++++ 提供テキスト ++++

⑤むさし府中商工会議所主催の「府中さくらまつり」へ当社商品の提供を行っている

  • 当社は府中市商工会議所の会員であり、毎年のイベント開催時には乳製品や健康食品などで協賛を行っている。

⑥コミュニケーション活動の一環としてホームページで情報提供をしている

  • 2021年2月から自社ホームページを立ち上げて情報提供を図っている
  • 宅配のお休みや商品の変更などの情報を手際よく伝えられている。また、お客様からの問い合わせや要望などにも迅速に対応することができている。

⑦広告宣伝

  • 顧客向けの情報提供としてグーグル広告を半径15㎞圏内に展開、顧客の疑問や要望に応えること等を想定し、幅広い情報を提供している。

4.拡販対策と休眠客の掘り起こし

①個別訪問営業

  • 宅配の拡販を専門とする3社と契約、拡販を実施している。

++++ 抽出情報 ++++

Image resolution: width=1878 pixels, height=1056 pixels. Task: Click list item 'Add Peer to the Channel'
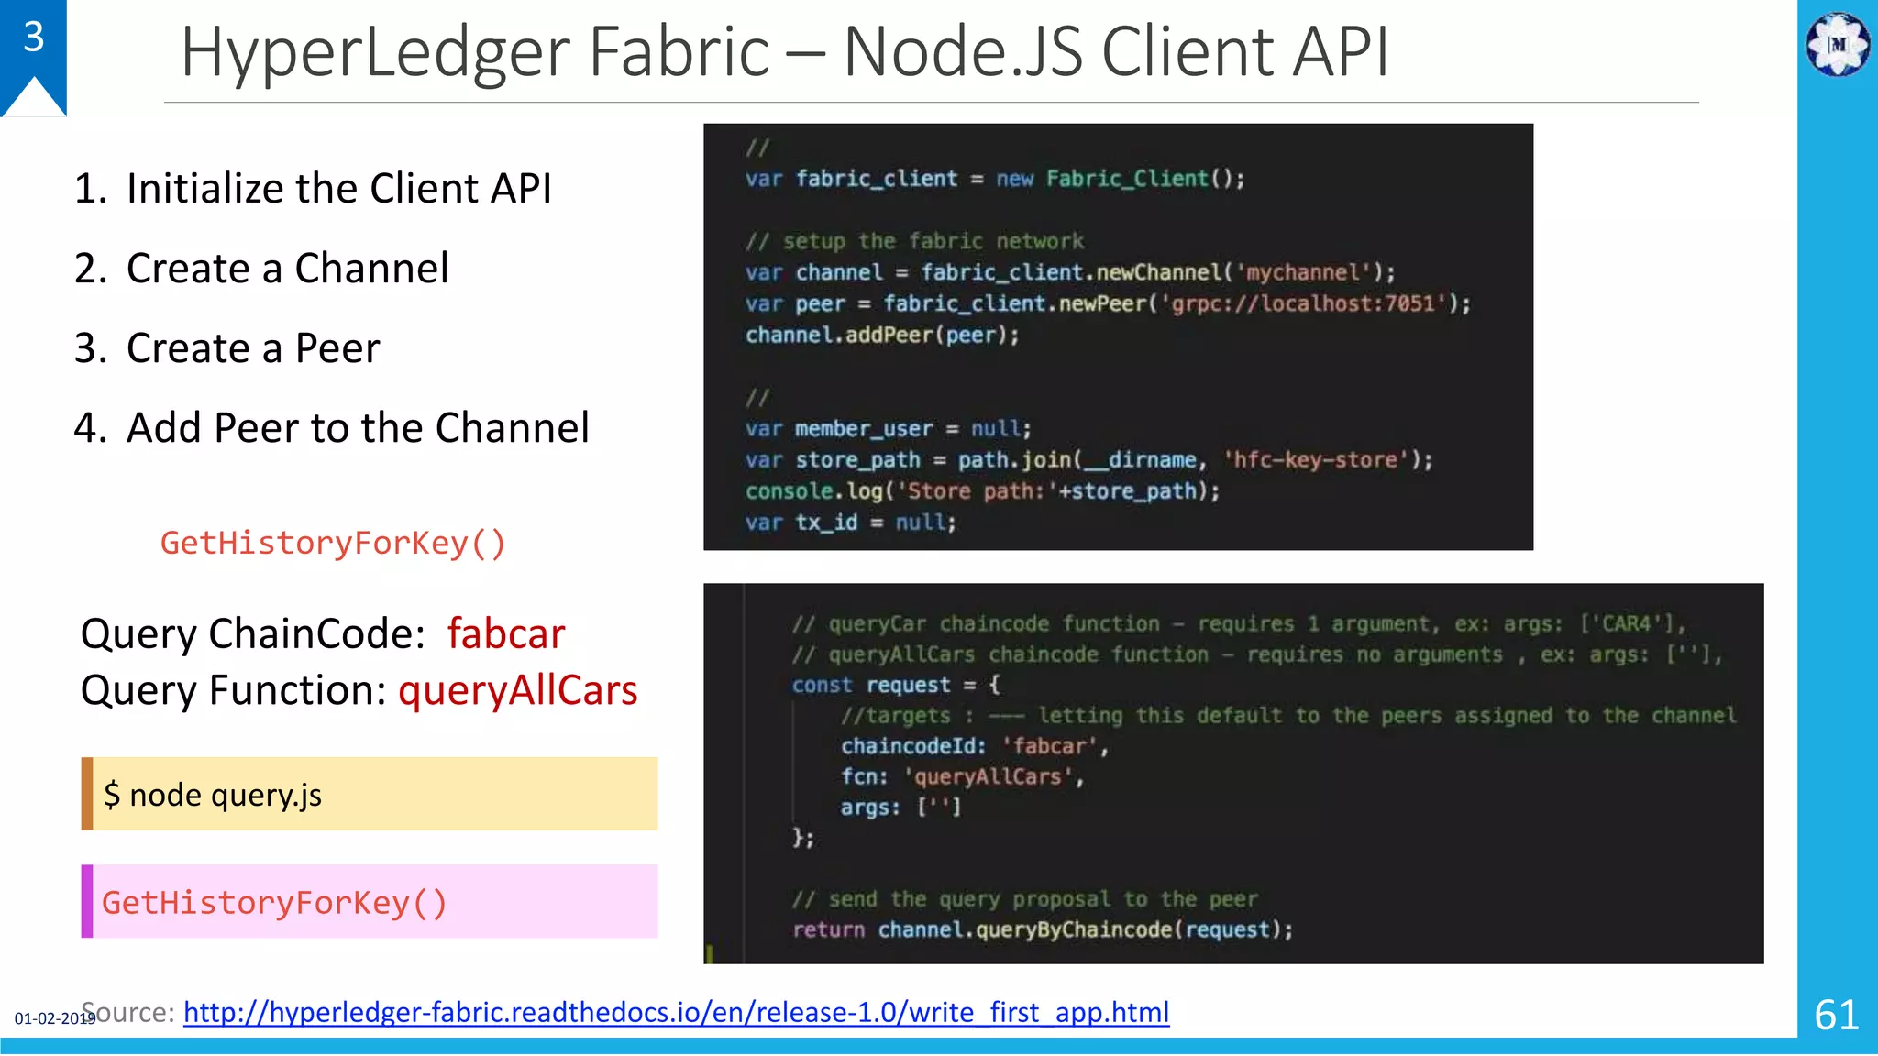click(x=357, y=427)
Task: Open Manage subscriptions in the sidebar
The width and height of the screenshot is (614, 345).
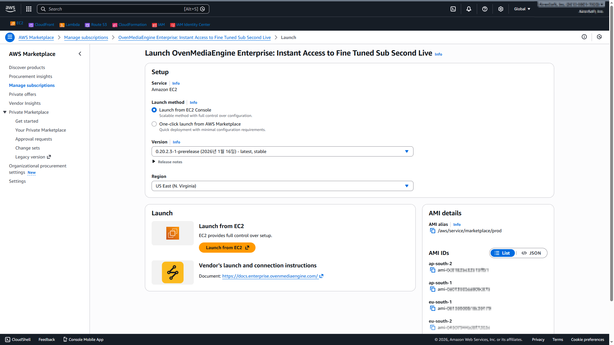Action: 32,85
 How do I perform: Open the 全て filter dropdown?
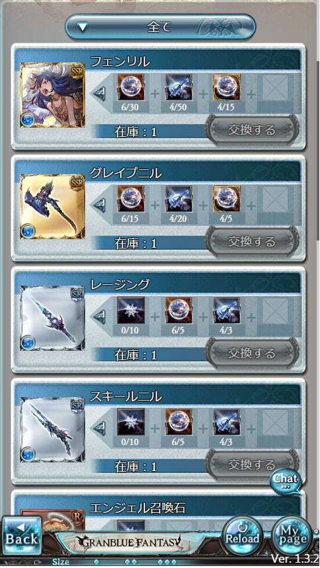pyautogui.click(x=160, y=27)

++++

→ **作業内容**
**a)** 販促活動に関する文章をもとに、次の問いに答えてください。
(i) 自社ホームページを立ち上げたのはいつか。
(ii) グーグル広告はどの範囲に展開しているか。
(iii) 個別訪問営業では、何社と契約しているか。
**b)** 販促活動に関する文章から、丸数字（⑤など）の付いた見出しをすべて、番号も含めて書き出してください。
**c)** 販促活動に関する文章の続きを書き足してください。

→ **結果一覧**
**a)**
(i) 2021年2月
(ii) 半径15㎞圏内
(iii) 宅配の拡販を専門とする3社

**b)**
⑤むさし府中商工会議所主催の「府中さくらまつり」へ当社商品の提供を行っている
⑥コミュニケーション活動の一環としてホームページで情報提供をしている
⑦広告宣伝
①個別訪問営業

**c)**
② 卸先小売店でのイベント販売

  • 小売店で拡販を目的としたイベントを開催、効果を上げている。ここでも強みは各社の豊富な機能性商品のラインナップである。新規客はもちろんであるが、 過去に競合店に切り替わったお客様へもそのお客様のニーズに適切と思える商品をアピールすることができるので、再度、当店へ切換えていただくこともできている。
    このイベントは好評のため毎月10~12回程度実施している。

③ 自社営業マンのテレマーケティングによる休眠客掘り起こし

  • 休眠客にテレアポを実施し、その際に聞き取った情報をもとにサンプルとしてお渡しする商品に反映させている。
    例えば、膝が痛い、中性脂肪値が高い、血圧が高め、肥満気味、風邪をひきやすい等の各種要望に合う商品を推奨している。

5.品質管理

① 温度管理

  • 保育園、保育所、学校、施設などに関しては、温度管理が厳格であり指定温度の管理は徹底して実施している。
  • 配達時には、1年間を通して蓄冷剤を使用している。宅配時は保冷シート蓄冷剤を必ず使用する。また、保冷受け箱を出し忘れているお客様には保冷バッグを使用して届けている。

② 受け箱管理

  • 配達時に汚れの目立つ受け箱はタオルで拭き綺麗にしている
  • 破損や汚れの酷い受け箱については、配達終了後「配達連絡メモ」で事務所に連絡し、次回配達時に取り換えを行っている。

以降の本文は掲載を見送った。